Web crawling, how does it work?

Michael Misiewicz

17 Jan 2024 - 03 Mins read

Any system that is working on web text data needs to be able to remove the "boilerplate" in order to get the correct essence of the page. MContextual uses modern LLMs to generate targeting lists, so this improves the situation a lot, but nevertheless there's many good reasons to detect and remove this text.

What is boilerplate?

On many web pages, text in menus, headers, footers (e.g. copyright notices) exist and in large quantities. This boilerplate text can be a real problem... what if you wanted to use contextual targeting to target restaurant connoisseurs and you used the keyword "menu"?

Simply put, "boilerplate" means all the text on a page that isn't the main content.

Can't we just write a program to solve it?
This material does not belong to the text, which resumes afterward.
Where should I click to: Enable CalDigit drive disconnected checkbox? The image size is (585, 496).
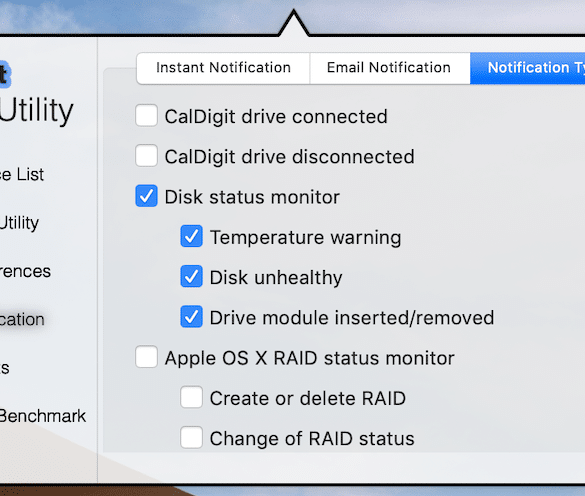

In short, no. Webpages - especially modern ones - give authors a million ways to do display text. Furthermore, frameworks like React make the problem even more complicated. There's really no one single way to put text on a page - even though it looks the same in terms of what is rendered.

Boilerplate removal is a famously tricky problem. The best Python library out there to solve the problem is called trafilatura. Helpfully, the author publishes very thorough benchmarks of its performance.

But overall, it remains a challenging problem. The very first software that automated boilerplate remove is called Boilerpipe, and it dates to 2009, and is written in Java. At the same time there was a benchmark dataset published, but the academic and open source community haven't been able to address this hard problem really well.

What is currently implemented today is rules based, primarily. Trafilatura currently king of the hill here, having dethroned the others.

How does MContextual solve this problem?

Currently, we use Trafilatura due to its strong performance. That might sound like a challenge for scalability - how are you going to scrape 100MM web pages (the approximate size of our database, as of this writing) using Python? Well, happily many python extension written in C scale just about as well as any other compiled language. Trafilatura, under the hood, is based on the lxml HTML parser (rules are applied on top of the parsed DOM) so it works fairly well.

Why not use ChatGPT?

It would seem like an easy decision to consider an LLM for boilerplate removal. But there's a few issues with that approach.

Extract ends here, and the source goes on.